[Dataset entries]

::::::::::

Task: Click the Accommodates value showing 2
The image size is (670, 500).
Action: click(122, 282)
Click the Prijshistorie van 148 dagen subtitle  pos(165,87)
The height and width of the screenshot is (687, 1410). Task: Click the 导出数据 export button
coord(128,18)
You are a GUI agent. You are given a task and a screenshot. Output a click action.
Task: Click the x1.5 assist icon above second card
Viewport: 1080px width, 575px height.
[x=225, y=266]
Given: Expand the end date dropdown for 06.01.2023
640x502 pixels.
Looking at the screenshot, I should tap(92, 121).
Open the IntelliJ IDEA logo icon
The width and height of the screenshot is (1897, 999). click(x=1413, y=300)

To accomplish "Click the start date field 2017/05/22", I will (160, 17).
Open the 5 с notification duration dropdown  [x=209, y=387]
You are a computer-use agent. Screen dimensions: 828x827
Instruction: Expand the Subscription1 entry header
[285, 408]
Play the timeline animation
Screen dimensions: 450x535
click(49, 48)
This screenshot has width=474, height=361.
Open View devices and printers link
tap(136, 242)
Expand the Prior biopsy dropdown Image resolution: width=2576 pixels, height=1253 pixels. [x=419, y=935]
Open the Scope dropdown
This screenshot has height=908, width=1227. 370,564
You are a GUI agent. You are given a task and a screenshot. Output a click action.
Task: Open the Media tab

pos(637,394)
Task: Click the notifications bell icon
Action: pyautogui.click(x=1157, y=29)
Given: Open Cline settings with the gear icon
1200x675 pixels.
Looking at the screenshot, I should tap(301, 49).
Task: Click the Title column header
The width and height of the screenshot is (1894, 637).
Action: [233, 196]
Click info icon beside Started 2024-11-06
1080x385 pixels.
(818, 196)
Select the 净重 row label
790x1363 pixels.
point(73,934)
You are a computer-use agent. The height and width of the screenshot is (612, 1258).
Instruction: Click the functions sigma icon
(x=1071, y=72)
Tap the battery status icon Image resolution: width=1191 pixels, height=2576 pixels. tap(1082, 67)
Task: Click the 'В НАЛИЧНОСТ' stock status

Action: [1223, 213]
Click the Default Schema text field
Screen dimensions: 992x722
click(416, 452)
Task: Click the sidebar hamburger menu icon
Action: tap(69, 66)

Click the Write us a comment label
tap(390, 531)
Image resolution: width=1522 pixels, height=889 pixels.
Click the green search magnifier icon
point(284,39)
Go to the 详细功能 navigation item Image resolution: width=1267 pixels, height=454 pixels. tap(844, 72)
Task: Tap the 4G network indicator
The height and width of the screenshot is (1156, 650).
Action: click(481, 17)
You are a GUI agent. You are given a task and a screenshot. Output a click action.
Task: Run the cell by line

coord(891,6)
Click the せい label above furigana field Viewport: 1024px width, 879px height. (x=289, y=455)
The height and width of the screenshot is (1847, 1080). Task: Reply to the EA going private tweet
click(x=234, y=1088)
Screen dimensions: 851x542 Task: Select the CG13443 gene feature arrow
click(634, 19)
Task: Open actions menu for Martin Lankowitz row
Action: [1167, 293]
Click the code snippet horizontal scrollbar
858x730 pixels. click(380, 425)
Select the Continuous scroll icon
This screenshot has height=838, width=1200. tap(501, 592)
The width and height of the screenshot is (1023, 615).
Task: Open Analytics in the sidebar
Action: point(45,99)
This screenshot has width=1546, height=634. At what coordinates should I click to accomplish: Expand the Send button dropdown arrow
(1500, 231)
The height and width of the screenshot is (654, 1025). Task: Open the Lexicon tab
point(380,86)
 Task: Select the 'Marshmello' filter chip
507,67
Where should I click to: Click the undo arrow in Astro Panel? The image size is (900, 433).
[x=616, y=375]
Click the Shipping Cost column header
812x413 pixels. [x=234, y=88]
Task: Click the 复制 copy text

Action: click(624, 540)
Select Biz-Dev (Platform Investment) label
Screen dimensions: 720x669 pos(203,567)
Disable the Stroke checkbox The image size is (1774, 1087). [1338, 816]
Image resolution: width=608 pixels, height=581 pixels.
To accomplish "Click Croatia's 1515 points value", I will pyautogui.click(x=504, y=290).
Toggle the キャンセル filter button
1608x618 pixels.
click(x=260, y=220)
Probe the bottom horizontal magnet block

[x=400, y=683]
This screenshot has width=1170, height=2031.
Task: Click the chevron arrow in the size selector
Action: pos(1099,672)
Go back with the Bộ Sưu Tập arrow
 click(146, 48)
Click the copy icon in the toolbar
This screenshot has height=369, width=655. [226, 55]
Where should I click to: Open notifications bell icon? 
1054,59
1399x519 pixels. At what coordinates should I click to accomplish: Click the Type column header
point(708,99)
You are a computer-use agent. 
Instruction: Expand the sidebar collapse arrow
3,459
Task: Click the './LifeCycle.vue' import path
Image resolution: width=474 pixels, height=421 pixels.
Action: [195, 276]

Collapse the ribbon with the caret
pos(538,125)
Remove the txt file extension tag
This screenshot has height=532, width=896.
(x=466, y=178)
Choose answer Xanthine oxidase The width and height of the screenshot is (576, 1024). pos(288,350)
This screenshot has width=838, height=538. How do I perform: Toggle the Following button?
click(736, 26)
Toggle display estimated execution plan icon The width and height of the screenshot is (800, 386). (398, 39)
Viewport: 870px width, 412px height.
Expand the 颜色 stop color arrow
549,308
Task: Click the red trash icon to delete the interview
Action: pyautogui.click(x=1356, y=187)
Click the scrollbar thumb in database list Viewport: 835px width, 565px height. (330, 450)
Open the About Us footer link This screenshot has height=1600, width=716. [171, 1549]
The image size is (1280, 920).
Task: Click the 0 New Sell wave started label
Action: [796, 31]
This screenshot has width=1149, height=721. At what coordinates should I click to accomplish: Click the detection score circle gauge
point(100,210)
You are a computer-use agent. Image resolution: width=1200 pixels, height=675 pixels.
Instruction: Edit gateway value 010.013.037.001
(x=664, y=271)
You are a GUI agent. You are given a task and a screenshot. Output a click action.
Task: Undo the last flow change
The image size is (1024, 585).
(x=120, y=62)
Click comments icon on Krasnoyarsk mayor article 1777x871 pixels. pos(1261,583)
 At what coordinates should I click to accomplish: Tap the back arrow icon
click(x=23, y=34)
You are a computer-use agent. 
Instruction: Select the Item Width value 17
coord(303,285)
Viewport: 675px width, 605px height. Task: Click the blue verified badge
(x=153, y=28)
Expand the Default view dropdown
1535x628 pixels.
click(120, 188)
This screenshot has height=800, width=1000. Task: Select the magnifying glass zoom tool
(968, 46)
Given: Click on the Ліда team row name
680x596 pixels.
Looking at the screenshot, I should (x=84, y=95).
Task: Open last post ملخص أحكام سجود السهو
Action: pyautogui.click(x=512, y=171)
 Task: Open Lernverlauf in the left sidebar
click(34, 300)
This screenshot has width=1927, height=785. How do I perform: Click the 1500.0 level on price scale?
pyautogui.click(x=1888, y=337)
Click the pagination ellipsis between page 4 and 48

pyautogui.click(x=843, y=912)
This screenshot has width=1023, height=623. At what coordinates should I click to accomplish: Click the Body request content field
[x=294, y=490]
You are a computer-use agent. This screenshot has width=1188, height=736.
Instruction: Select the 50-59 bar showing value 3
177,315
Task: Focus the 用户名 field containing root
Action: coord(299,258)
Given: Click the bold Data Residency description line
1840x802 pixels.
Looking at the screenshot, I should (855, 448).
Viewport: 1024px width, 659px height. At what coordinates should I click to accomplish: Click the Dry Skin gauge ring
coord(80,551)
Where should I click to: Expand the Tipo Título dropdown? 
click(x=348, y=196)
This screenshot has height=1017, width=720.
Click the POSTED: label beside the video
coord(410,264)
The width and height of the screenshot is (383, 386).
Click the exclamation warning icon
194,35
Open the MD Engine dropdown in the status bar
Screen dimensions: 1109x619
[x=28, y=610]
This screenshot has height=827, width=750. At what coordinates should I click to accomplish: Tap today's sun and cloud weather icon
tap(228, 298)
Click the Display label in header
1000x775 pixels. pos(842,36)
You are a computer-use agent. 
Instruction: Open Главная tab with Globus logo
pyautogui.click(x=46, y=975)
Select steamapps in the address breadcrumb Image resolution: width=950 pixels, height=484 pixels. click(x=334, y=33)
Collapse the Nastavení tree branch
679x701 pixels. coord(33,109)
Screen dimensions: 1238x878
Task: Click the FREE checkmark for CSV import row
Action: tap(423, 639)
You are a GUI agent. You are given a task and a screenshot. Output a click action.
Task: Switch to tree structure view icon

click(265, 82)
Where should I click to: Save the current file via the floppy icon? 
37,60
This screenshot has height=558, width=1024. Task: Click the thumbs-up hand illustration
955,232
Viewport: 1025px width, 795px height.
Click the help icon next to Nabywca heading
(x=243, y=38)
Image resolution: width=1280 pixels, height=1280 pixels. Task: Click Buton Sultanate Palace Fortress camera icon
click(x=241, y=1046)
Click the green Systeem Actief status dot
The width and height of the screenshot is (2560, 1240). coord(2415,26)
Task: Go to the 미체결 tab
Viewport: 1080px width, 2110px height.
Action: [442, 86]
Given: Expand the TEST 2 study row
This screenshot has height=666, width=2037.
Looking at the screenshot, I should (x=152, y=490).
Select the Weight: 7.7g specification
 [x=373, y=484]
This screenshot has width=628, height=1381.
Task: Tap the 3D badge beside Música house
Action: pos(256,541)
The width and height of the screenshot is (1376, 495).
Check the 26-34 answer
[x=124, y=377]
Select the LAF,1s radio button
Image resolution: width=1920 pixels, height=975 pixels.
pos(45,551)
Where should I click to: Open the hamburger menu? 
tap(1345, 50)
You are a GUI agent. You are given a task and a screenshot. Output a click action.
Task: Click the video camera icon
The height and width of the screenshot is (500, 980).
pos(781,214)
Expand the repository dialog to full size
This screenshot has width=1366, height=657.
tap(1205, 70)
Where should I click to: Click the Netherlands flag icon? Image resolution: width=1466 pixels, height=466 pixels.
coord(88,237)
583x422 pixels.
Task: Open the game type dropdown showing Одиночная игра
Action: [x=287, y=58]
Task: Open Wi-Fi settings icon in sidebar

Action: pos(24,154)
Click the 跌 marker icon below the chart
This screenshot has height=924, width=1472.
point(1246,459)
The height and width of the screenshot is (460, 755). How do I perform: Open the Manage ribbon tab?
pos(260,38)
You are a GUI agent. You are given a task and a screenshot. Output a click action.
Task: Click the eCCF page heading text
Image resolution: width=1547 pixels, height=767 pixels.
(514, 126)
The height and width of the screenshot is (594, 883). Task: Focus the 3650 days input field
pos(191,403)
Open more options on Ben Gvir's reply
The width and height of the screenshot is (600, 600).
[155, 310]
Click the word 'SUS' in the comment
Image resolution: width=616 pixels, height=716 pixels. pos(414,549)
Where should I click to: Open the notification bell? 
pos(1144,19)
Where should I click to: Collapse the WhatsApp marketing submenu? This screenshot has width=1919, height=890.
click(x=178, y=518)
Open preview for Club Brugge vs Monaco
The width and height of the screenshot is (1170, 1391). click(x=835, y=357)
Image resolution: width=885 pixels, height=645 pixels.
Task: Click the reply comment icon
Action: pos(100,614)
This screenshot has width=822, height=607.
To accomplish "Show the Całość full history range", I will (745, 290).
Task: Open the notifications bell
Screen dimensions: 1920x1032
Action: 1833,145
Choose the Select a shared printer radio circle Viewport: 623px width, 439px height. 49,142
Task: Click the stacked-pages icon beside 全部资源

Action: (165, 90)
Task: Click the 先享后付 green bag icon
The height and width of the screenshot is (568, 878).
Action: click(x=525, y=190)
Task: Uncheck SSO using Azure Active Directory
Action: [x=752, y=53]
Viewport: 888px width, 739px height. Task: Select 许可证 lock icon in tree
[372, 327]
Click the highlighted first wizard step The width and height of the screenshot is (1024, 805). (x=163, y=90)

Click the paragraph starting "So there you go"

::::::::::

• **What the task requires**: Write the lines out verbatim, from the one with "This screenshot has width=822, height=607." through the last line of the entries, and stop there.

• **Answer space**:
This screenshot has width=822, height=607.
To accomplish "Show the Całość full history range", I will (745, 290).
Task: Open the notifications bell
Screen dimensions: 1920x1032
Action: 1833,145
Choose the Select a shared printer radio circle Viewport: 623px width, 439px height. 49,142
Task: Click the stacked-pages icon beside 全部资源

Action: (165, 90)
Task: Click the 先享后付 green bag icon
The height and width of the screenshot is (568, 878).
Action: click(x=525, y=190)
Task: Uncheck SSO using Azure Active Directory
Action: [x=752, y=53]
Viewport: 888px width, 739px height. Task: Select 许可证 lock icon in tree
[372, 327]
Click the highlighted first wizard step The width and height of the screenshot is (1024, 805). (x=163, y=90)

Click the paragraph starting "So there you go"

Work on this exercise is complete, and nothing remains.